- [DESCRIPTION OF THE TASK] The answer must be an exact copy of the lines from the one with "The height and width of the screenshot is (281, 352)." to the last line of the entries below, both included, and must contain no pictures.
** EXTRACTED ENTRIES follows **
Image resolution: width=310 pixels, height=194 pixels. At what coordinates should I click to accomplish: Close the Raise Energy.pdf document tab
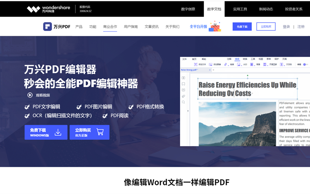coord(210,70)
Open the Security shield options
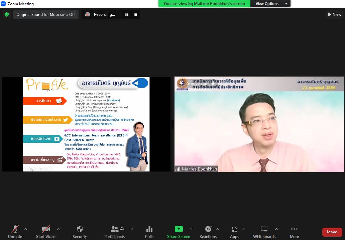The height and width of the screenshot is (240, 345). [80, 232]

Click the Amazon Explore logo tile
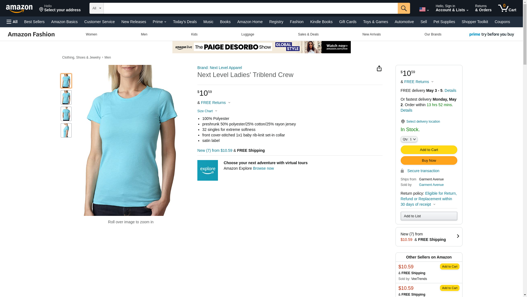coord(208,170)
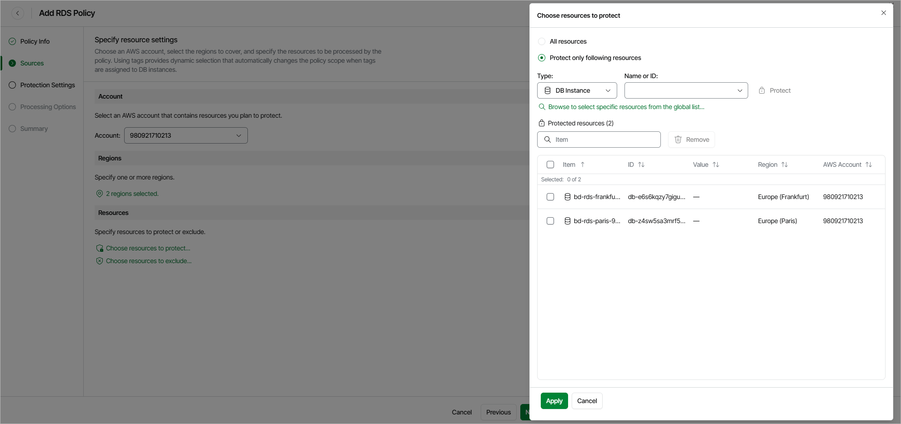The height and width of the screenshot is (424, 901).
Task: Sort by Region using its sort arrows
Action: click(785, 165)
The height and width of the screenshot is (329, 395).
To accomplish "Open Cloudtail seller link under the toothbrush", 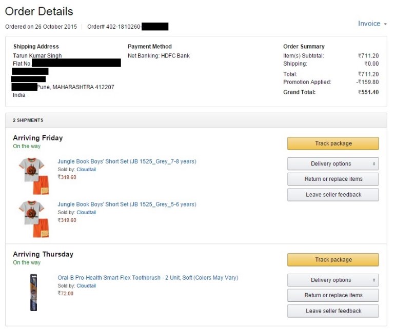I will 86,286.
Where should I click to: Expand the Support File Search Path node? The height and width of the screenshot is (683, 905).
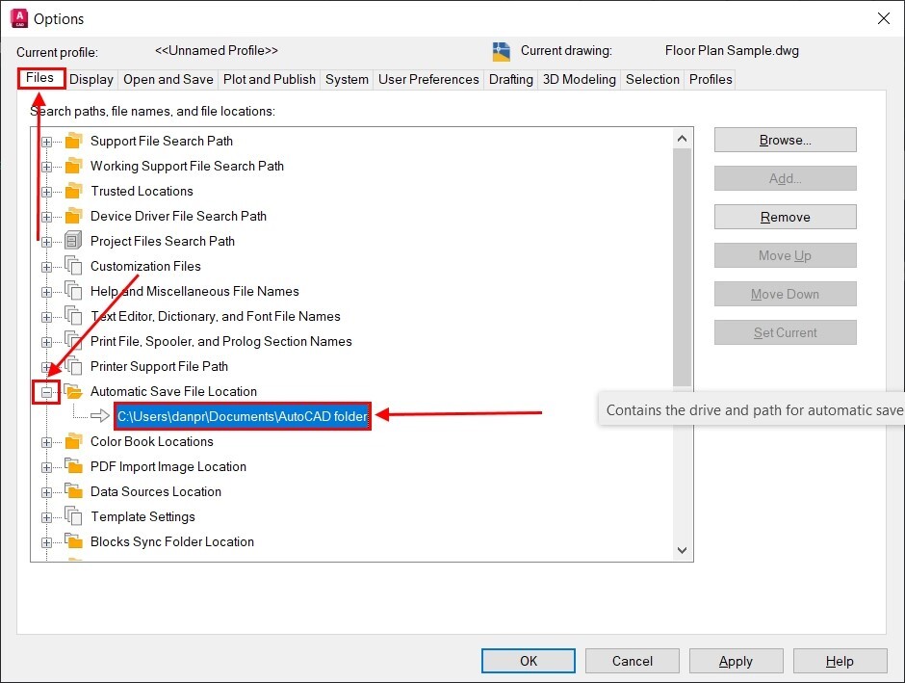pyautogui.click(x=46, y=142)

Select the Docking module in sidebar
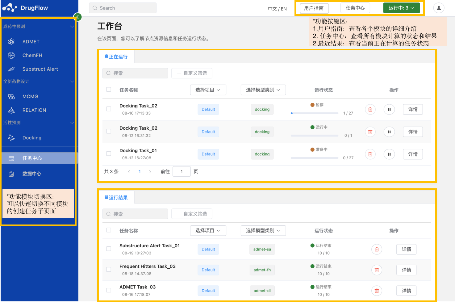[x=31, y=137]
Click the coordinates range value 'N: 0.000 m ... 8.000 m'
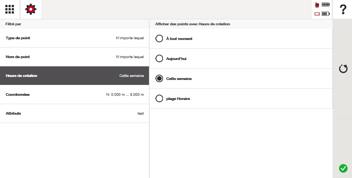The height and width of the screenshot is (178, 352). (x=125, y=95)
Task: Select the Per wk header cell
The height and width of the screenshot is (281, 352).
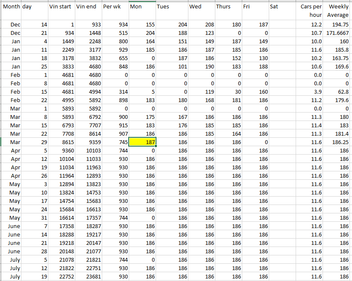Action: pos(115,7)

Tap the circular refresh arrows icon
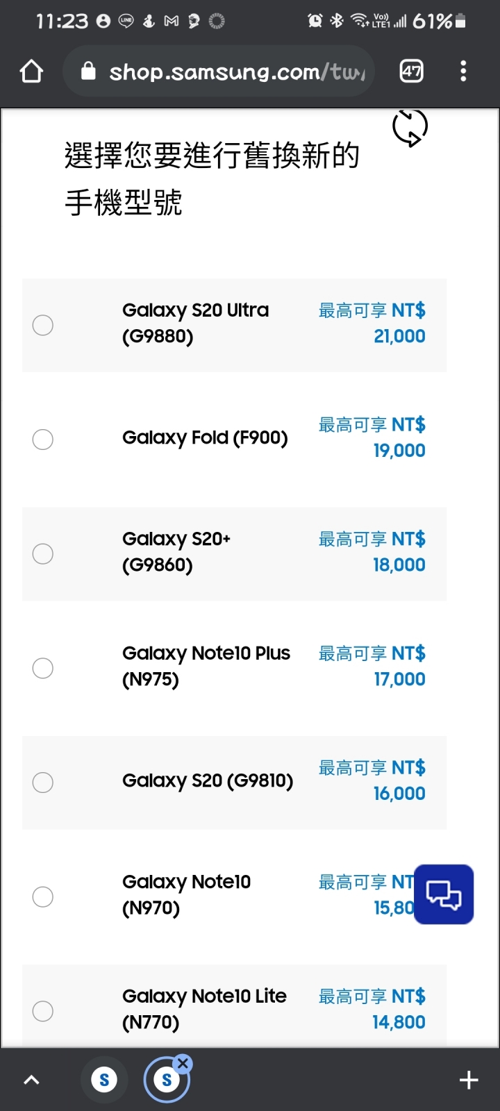tap(410, 128)
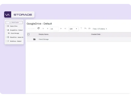Click the Vasion VA logo

click(8, 15)
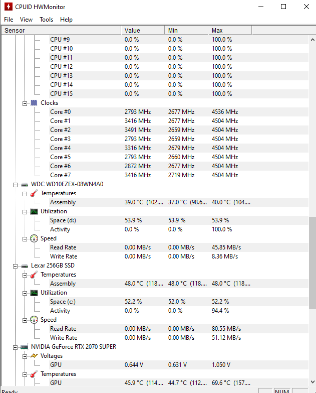Collapse the WDC WD10EZEX-08WN4A0 device node

[x=15, y=185]
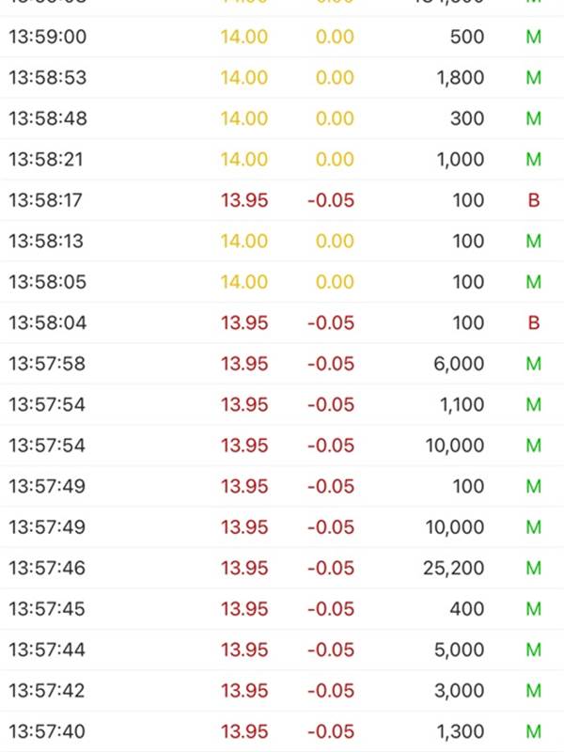This screenshot has height=752, width=564.
Task: Tap the green M marker at 13:59:00
Action: tap(534, 37)
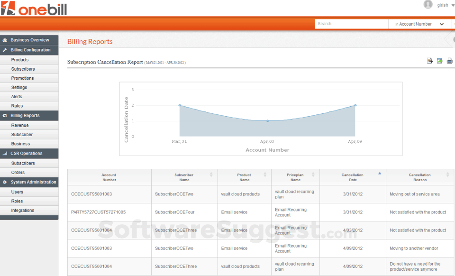Collapse the Billing Configuration section

pyautogui.click(x=29, y=50)
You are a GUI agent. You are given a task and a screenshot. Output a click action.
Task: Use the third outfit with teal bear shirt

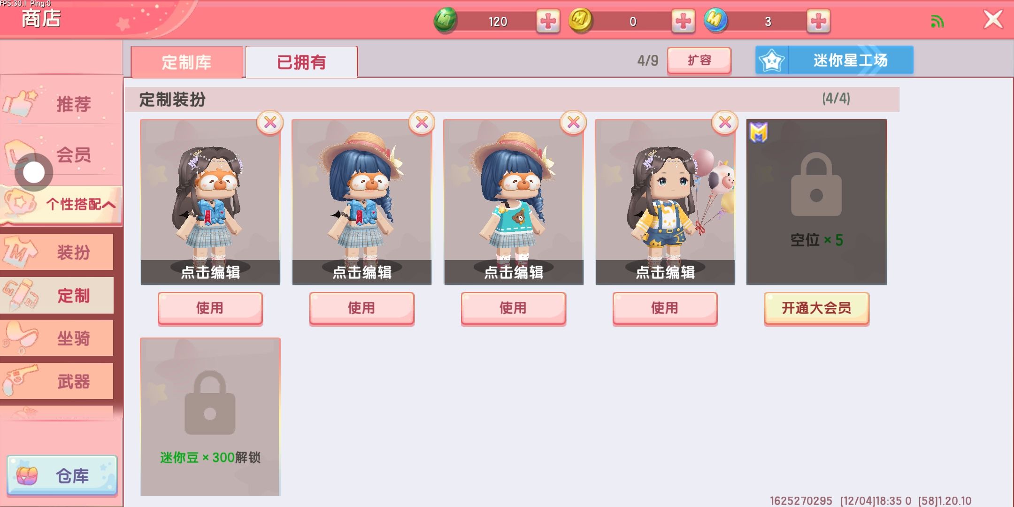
** End of EXTRACTED ENTRIES **
- [ANSWER BOX]
The height and width of the screenshot is (281, 352).
Action: pos(115,7)

Tap the circular refresh arrows icon
tap(410, 128)
Click the Vasion VA logo

click(8, 15)
Collapse the WDC WD10EZEX-08WN4A0 device node

[x=15, y=185]
This screenshot has height=752, width=564.
Task: Tap the green M marker at 13:59:00
Action: tap(534, 37)
Collapse the Billing Configuration section

pyautogui.click(x=29, y=50)
You are a GUI agent. You are given a task and a screenshot. Output a click action.
Task: Use the third outfit with teal bear shirt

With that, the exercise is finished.